#Random Forest Classifier

In [7]:
from sklearn.ensemble import RandomForestClassifier
from sklearn.cross_validation import train_test_split
from sklearn.metrics import roc_auc_score
from sklearn.preprocessing import StandardScaler
from sklearn.cross_validation import cross_val_score, ShuffleSplit
import pandas as pd
import numpy as np
from pprint import pprint
from print_scores import print_scores

In [8]:
def random_forest_cv(df, n_iter, n_estimators):
    X = df.drop('SeriousDlqin2yrs', axis=1)
    scaler = StandardScaler()
    X = scaler.fit_transform(X)
    y = df.SeriousDlqin2yrs
    auc_scores = cross_val_score(RandomForestClassifier(n_estimators=n_estimators), X, y, scoring='roc_auc', cv=n_iter, n_jobs=-1)
    acc_scores = cross_val_score(RandomForestClassifier(n_estimators=n_estimators), X, y, scoring='accuracy', cv=n_iter, n_jobs=-1)
    print print_scores("Accuracy: ", acc_scores)    
    print print_scores("ROC AUC: " , auc_scores)

In [9]:
df = pd.read_csv('./data/cs-train_clean.csv').drop(['Unnamed: 0'], axis=1)
random_forest_cv(df, 10, 100)

Accuracy:  0.93570641 (+/-0.00127)
ROC AUC:  0.84033864 (+/-0.00531)


The Random Forest Classifier also gives us feature importances. Features sorted by importance:

In [11]:
print df.columns[1]
print df.columns[4]
print df.columns[5]
print df.columns[2]
print df.columns[6]
print df.columns[7]
print df.columns[3]
print df.columns[9]
print df.columns[8]
print df.columns[10]

RevolvingUtilizationOfUnsecuredLines
DebtRatio
MonthlyIncome
age
NumberOfOpenCreditLinesAndLoans
NumberOfTimes90DaysLate
NumberOfTime30-59DaysPastDueNotWorse
NumberOfTime60-89DaysPastDueNotWorse
NumberRealEstateLoansOrLines
NumberOfDependents


##Cropped Data

In [10]:
df_cropped = pd.read_csv('./data/cs-train_cropped.csv')
random_forest_cv(df_cropped, 10, 100)

Accuracy:  0.84794846 (+/-0.25748)
ROC AUC:  0.77564735 (+/-0.17118)


##Oversampled Data

In [12]:
df_oversampled = pd.read_csv('./data/cs-train_oversampled.csv')
random_forest_cv(df_oversampled, 10, 100)

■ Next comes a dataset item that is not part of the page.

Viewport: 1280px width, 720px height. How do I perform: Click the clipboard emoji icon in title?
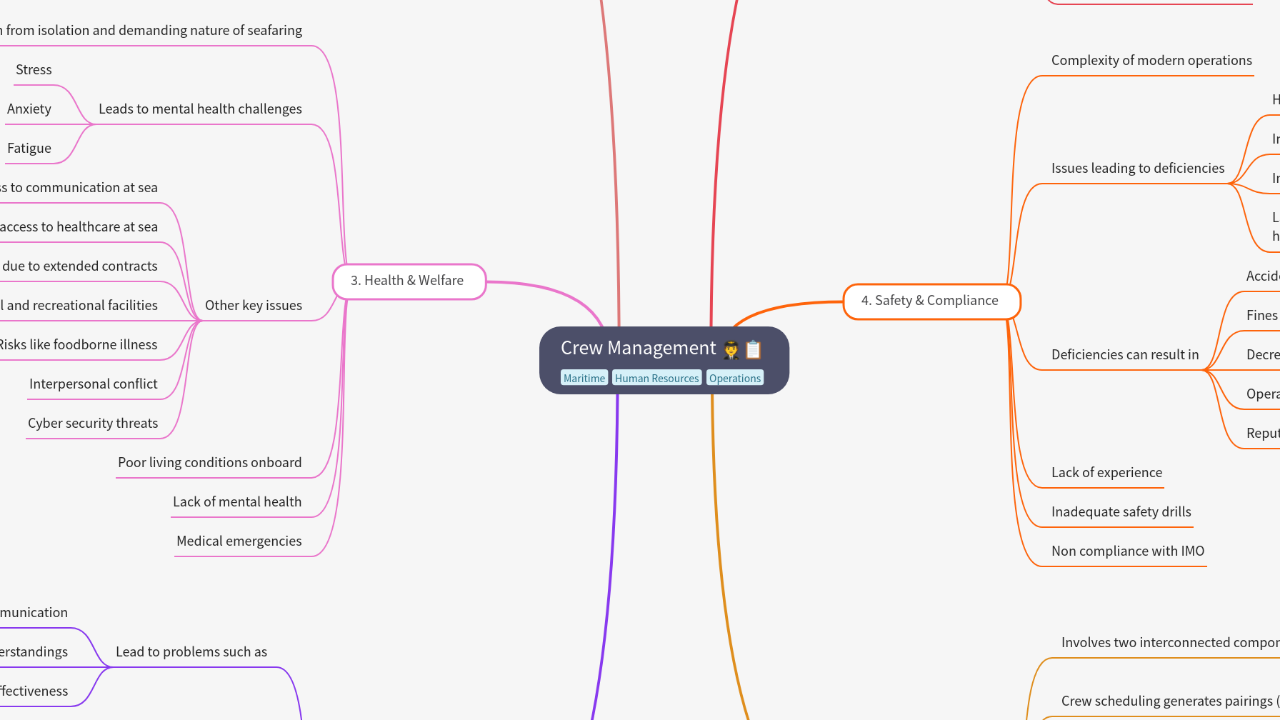[x=753, y=349]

Accuracy:  0.78727052 (+/-0.17876)
ROC AUC:  0.99710297 (+/-0.00591)


##Undersampled Data

In [11]:
df_undersampled = pd.read_csv('./data/cs-train_undersampled.csv')
random_forest_cv(df_undersampled, 10, 100)

Accuracy:  0.63133705 (+/-0.12076)
ROC AUC:  0.66327441 (+/-0.19364)